At the airport, on the plane, on the bus, the waterworks started leaking unbidden. There ambled among the crowd a lone, shell-shocked public transport commuter silently crying. I wanted to assure curious strangers who glanced at my dejected ghost in puzzled sympathy:

I’ll be okay. Somebody died, is all.

Someone always dies every day.

It’ll happen to you, too.

But, no words would do. No other arms would do.

I feel keenly Sage’s sorrow. She whom we raise to believe we do our part to shape a better world where her generation can speak what’s on their minds; better, because ours was a generation that had a lot to say but was not allowed to speak out, else we’ll end up dead. We survived that dark history and lived to fight for the future we wanted our children to live today.

Sage was barely a child the first time I was desperately seeking Randy. I heard he’d been abducted. Later, I’d find out that what actually happened to him was that he was abducted, blindfolded, and tortured for days. He was surfaced a few days after my article came out. I was told they then jailed him up north.

We sent him books so he could open a library for his fellow inmates. To read is to learn, he once said. Thirty years ago, he had helped me set up a reading corner in my office for his fellow students. Where ever he was, for him it was “Ang sigaw ng kabataan: Edukasyon, edukasyon!”

Finally meeting him years later, Sage understood why Randy was our soul brother.

Randy Felix Malayao was a true child of UP Visayas. He chose to live his life fighting for that better world for the next generation. We lit candles together, but now Randy is no more.
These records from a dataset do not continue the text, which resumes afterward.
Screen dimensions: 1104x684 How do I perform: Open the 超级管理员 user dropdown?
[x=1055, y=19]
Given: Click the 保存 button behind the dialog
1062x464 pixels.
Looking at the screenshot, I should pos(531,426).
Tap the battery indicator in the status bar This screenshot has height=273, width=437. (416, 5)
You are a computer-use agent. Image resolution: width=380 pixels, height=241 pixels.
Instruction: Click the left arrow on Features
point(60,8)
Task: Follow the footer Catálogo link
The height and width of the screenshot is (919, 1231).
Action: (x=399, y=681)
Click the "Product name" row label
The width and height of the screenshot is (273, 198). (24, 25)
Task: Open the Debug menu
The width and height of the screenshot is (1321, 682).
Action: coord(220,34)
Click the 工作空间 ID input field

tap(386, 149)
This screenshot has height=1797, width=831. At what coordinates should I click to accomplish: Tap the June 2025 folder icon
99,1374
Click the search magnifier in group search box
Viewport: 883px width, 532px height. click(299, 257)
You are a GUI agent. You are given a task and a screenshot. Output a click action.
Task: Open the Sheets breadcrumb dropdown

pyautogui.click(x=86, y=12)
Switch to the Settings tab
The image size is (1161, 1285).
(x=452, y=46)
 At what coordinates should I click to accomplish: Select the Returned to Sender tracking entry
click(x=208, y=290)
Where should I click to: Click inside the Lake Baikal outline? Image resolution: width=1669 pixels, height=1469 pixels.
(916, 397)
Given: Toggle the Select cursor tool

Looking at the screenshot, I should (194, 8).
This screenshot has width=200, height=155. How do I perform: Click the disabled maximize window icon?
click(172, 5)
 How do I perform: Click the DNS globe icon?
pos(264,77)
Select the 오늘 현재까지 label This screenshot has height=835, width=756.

Obviously, his death tells us we lied to Sage and her generation. People still end up dead for speaking out.

Never again?

Oh, yes, obviously, again.

There’s the greater sorrow.

(“Wayward and Fanciful” is Gail Ilagan’s column for MindaViews, the opinion section of MindaNews. llagan is the chair of the Psychology Department at the Ateneo de Davao University. She heads the Peace and Development Committee of the Philippine Army’s 10th Infantry Division Multisectoral Advisory and Action Group.)